(Extracted data entries)
···
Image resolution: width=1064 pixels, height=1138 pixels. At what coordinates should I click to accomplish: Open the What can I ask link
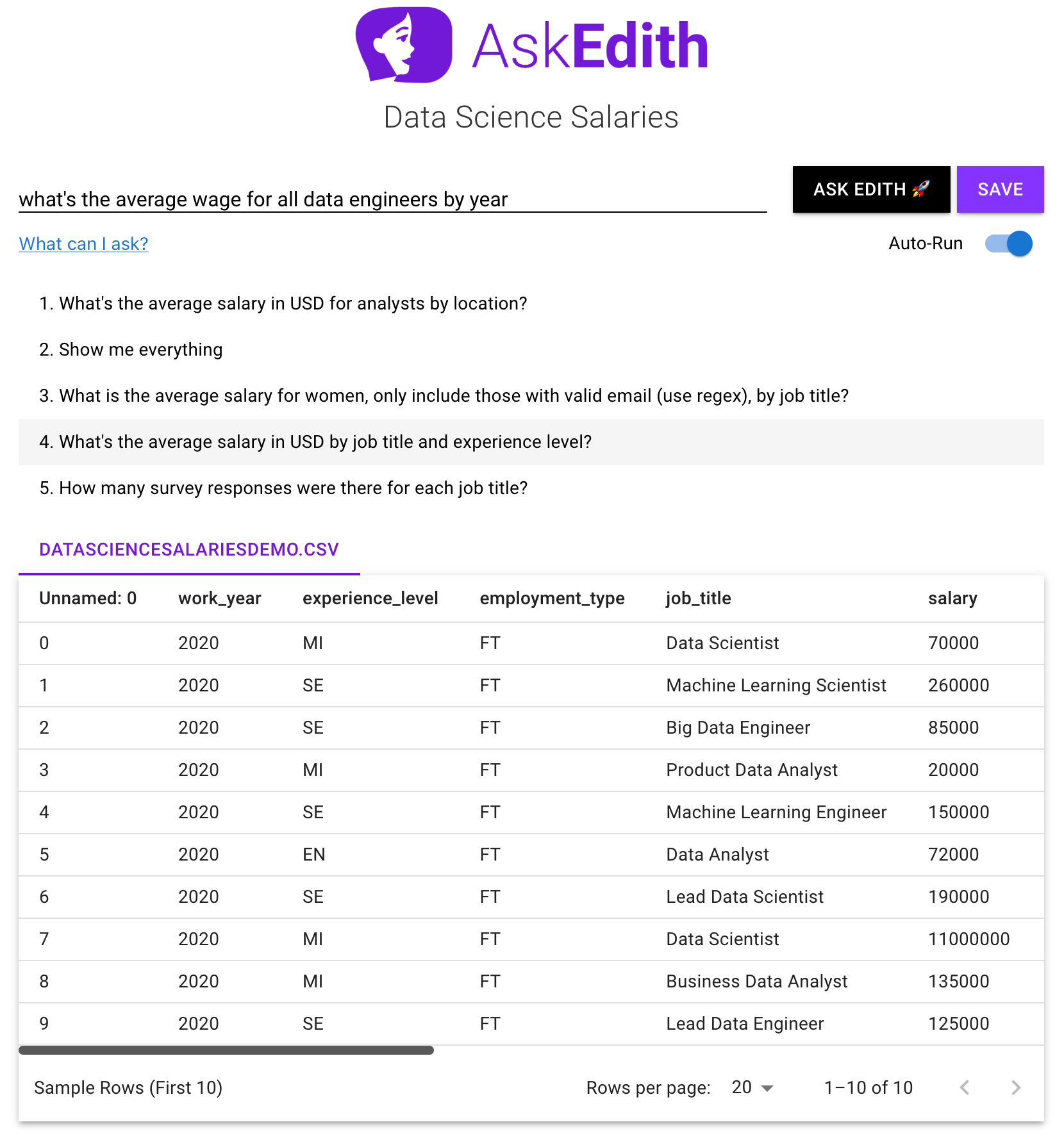coord(83,244)
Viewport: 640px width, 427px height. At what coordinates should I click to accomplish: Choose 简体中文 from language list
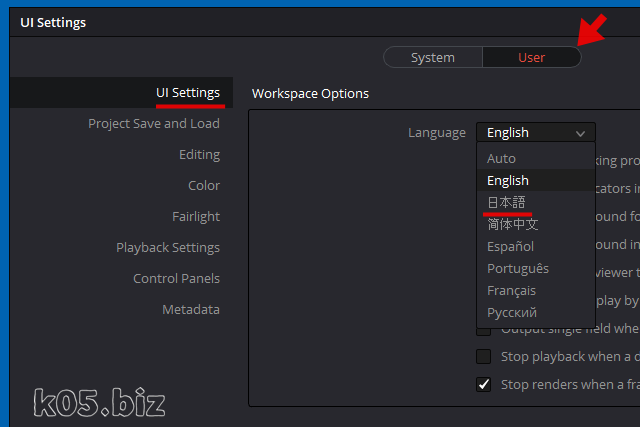pos(512,225)
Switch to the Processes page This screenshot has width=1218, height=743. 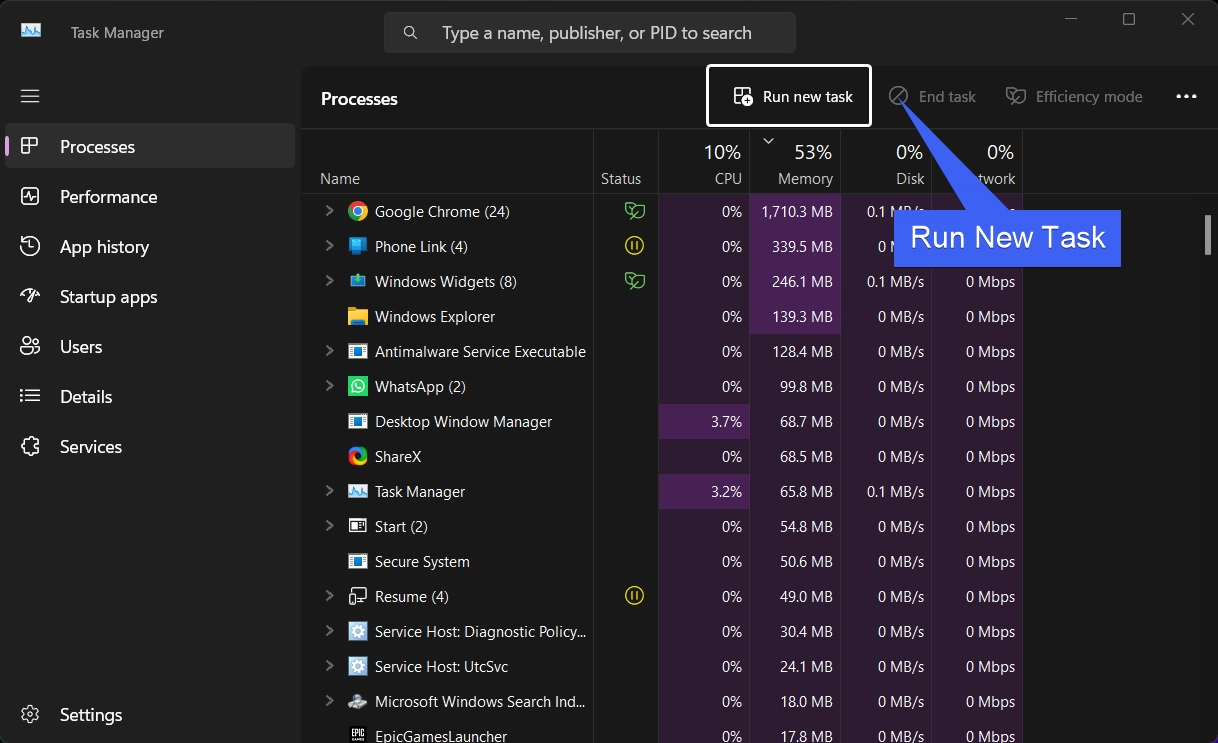[x=150, y=147]
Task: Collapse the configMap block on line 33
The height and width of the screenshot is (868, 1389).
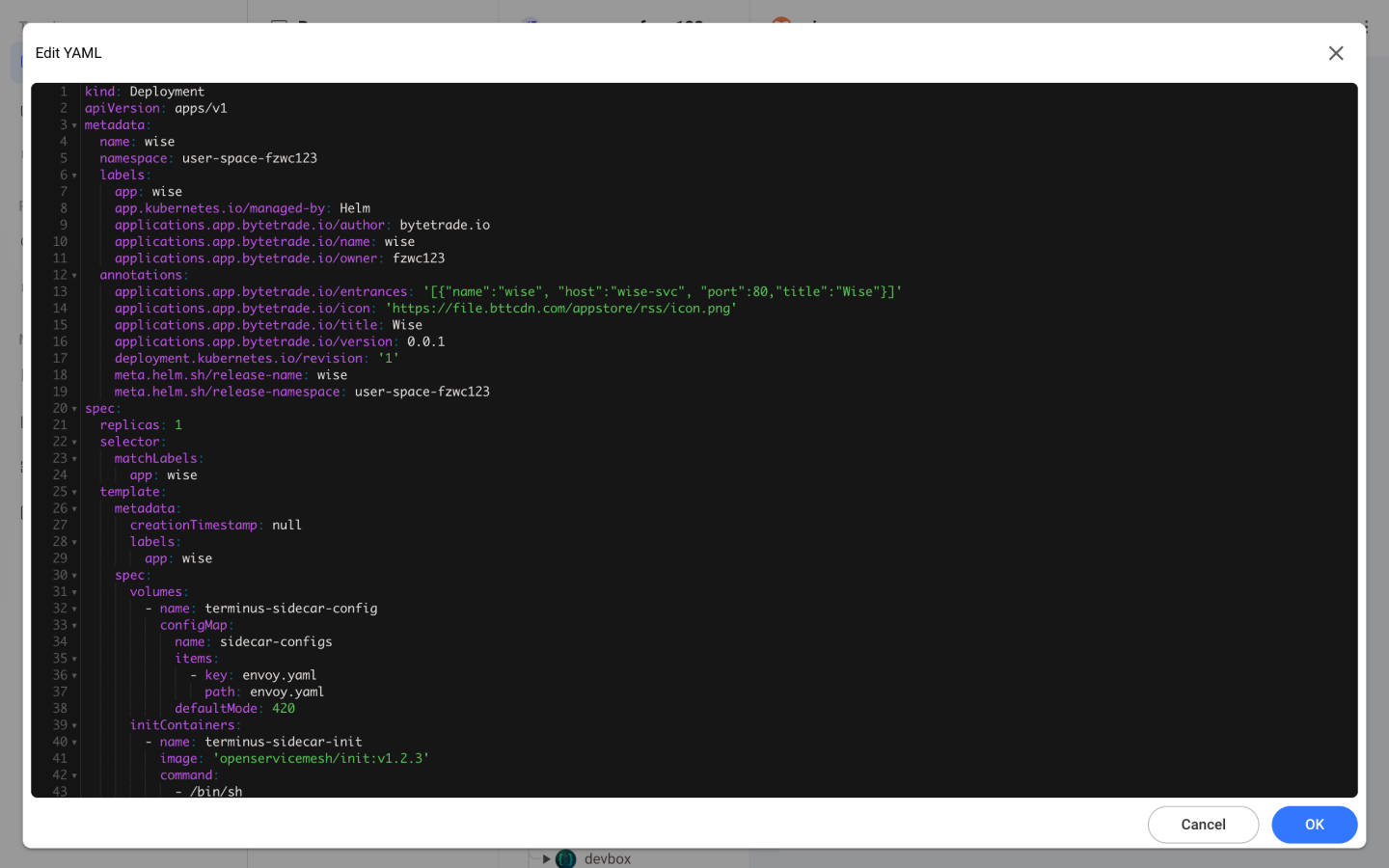Action: click(x=74, y=625)
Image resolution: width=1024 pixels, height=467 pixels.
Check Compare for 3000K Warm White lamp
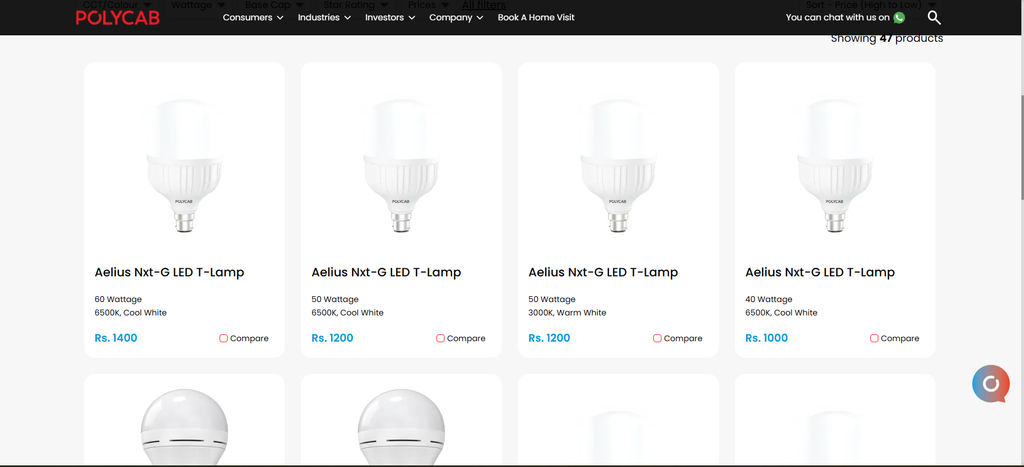(x=657, y=338)
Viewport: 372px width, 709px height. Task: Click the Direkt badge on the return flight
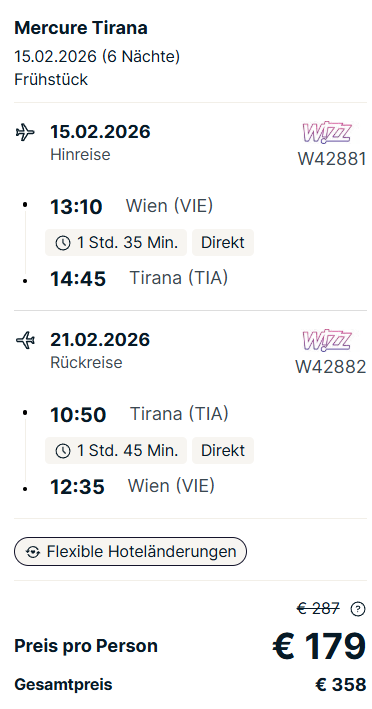point(223,451)
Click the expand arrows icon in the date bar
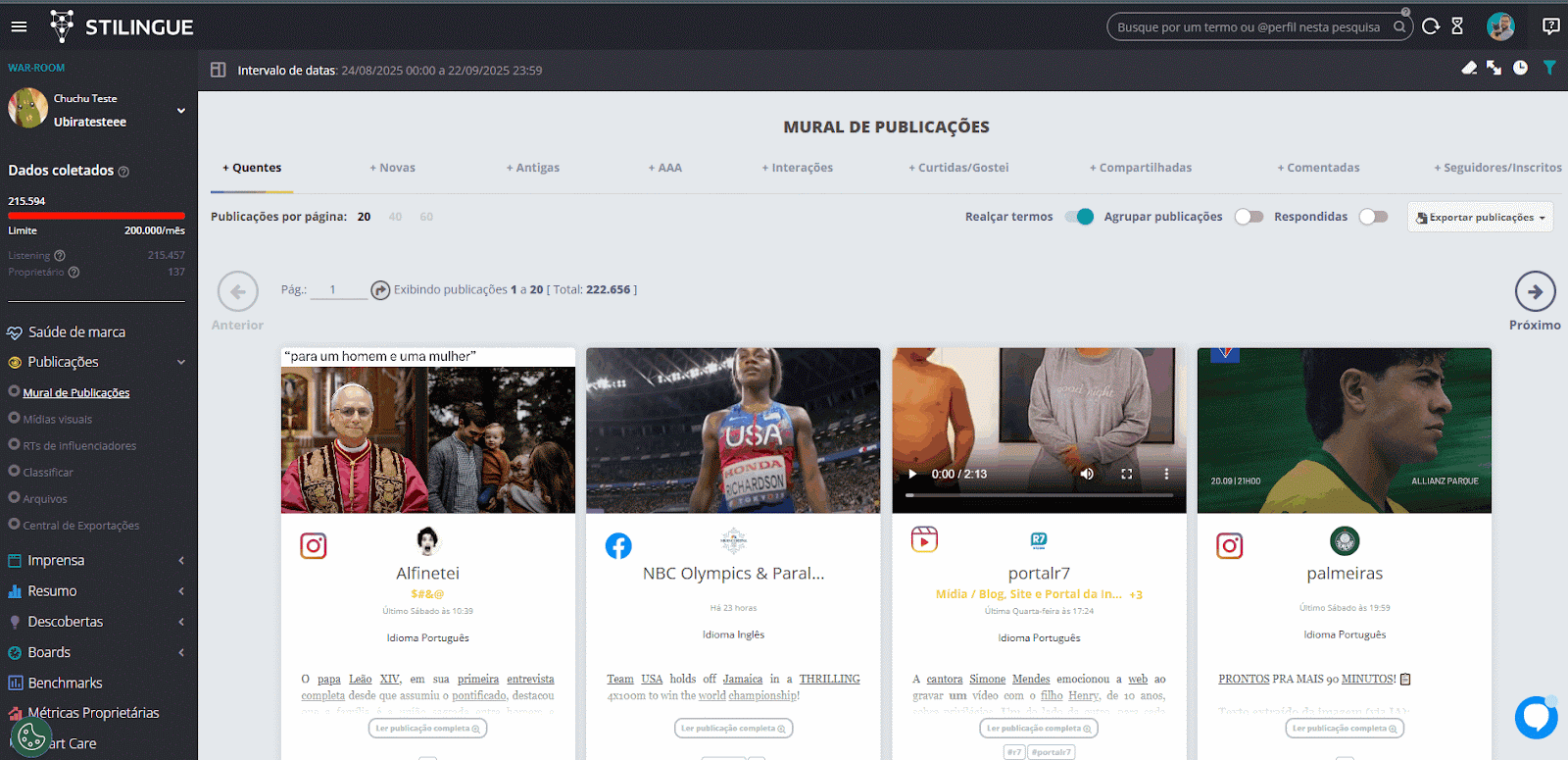The image size is (1568, 760). tap(1494, 68)
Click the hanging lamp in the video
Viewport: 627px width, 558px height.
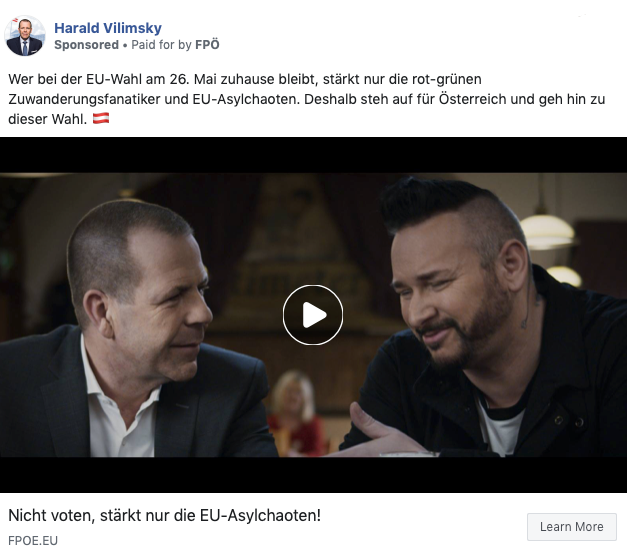click(x=547, y=231)

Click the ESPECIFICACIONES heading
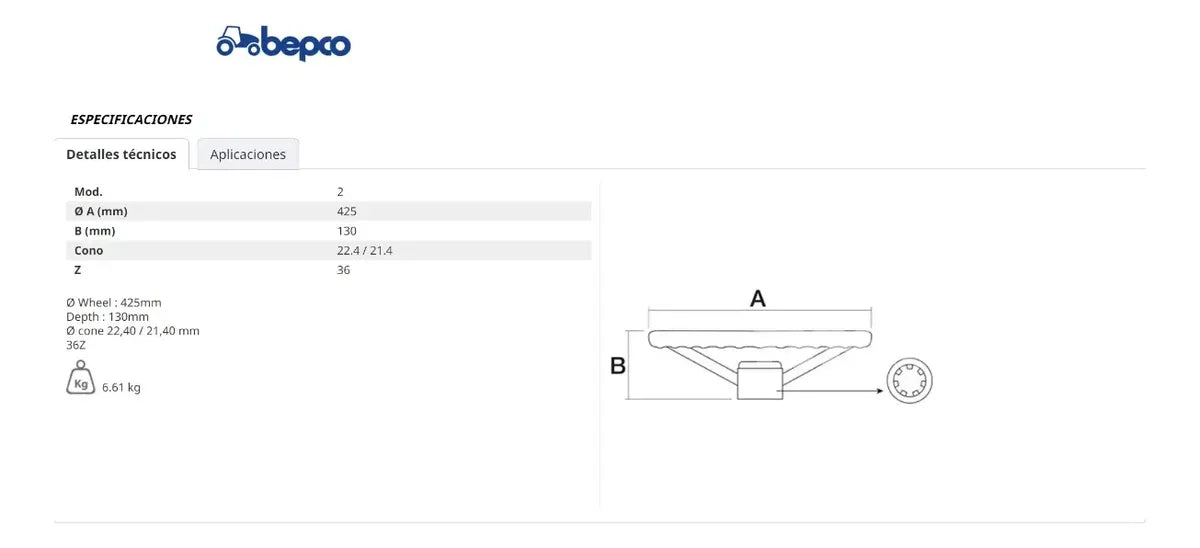pyautogui.click(x=131, y=119)
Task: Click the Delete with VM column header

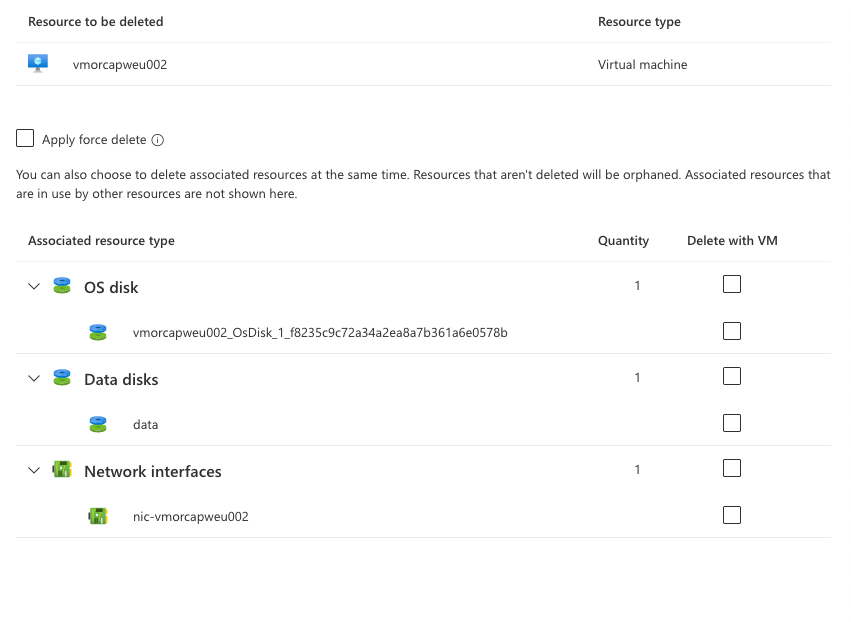Action: point(732,241)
···
■ WHAT TO PRODUCE: Transcribe, word for word, the line holding "Click the hanging lamp in the video" and all lines after it in the entries above, ending with the last. Only those lines; no pictures.

■ TASK RESULT:
Click the hanging lamp in the video
Viewport: 627px width, 558px height.
click(x=547, y=231)

Click the ESPECIFICACIONES heading
pyautogui.click(x=131, y=119)
Task: Click the Delete with VM column header

Action: point(732,241)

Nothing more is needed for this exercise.